When completely ignoring the gay marriage thing, this thread actually has some life left in it..
Say that I'm in high school, I have brilliant grades for maths, physics, chemistry, biology, I'm planning to be a scientist, I have the brains required, I'll probably cure cancer and win a nobel prize, etc etc etc
But I suck at french. And german. (both required subjects here in Holland).
Now, I normally study JUST the correct amount to pass the tests, and thus get my diploma.
But on one very unfortunate day, both my french and german teachers decide to give a surprise test on a subject that I was supposed to study, but which I hadn't studied yet since the scheduled exam was in 2 months and I was busy reading issues of Science and Nature. (and yes, they actually give surprise tests here..)

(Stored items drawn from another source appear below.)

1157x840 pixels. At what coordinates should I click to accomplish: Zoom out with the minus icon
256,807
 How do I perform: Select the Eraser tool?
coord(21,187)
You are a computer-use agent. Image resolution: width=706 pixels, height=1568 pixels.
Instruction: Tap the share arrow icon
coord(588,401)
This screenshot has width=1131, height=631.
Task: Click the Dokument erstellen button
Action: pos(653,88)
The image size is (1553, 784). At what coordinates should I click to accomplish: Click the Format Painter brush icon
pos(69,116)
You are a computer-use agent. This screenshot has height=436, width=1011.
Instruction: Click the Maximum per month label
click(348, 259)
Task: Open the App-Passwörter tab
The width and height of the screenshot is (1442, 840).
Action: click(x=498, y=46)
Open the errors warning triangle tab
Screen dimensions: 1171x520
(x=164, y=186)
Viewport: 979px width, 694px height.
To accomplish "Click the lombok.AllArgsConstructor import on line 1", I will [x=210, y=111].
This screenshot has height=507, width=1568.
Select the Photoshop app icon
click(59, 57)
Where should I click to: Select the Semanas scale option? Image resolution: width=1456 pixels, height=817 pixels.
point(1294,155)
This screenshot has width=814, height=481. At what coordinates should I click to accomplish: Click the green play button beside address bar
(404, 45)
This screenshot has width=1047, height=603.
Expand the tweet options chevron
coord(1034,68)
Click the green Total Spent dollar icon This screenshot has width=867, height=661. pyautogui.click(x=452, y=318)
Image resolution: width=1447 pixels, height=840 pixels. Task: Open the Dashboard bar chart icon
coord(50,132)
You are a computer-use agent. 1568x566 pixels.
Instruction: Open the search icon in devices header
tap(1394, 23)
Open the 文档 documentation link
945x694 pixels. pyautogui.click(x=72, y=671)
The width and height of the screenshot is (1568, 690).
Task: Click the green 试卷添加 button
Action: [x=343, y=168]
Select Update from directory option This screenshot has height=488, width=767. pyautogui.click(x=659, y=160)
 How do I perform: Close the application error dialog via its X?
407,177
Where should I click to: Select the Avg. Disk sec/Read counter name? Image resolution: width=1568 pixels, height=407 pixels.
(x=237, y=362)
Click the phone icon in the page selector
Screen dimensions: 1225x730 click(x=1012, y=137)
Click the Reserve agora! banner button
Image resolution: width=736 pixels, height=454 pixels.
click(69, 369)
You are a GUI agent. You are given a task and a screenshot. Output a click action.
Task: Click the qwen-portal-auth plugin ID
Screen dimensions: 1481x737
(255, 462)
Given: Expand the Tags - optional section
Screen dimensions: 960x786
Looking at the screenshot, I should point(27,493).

Now, I'm going to get a horrible grade for this test. One that can't be compensated anymore. So I'll fail the class, I won't get my diploma, I'll have to redo the entire year, and the cure for cancer will have to wait..
And that all because of French and German, two languages I'm not going to use. No one in my future career is going to care if I don't speak a single word of French of German.
...If you ask me, cheating on the test in this situation would be morally acceptable, if not the best course of action.
Too long; didn't read-version: is cheating also bad if you're never going to have to use the knowledge/skills tested? I doubt it actually.
edit: note the mention of skills in the tl;dr version. For example, my french/german grade on my diploma says SOMETHING, namely that I'm good at memorising stuff. A valuable skill. But if pure testing of memorisation isn't the goal (e.g., if you've succesfully remembered 10X as much for a previous test), then cheating on a "learn stuff you're never going to use!"-test can be excused I think.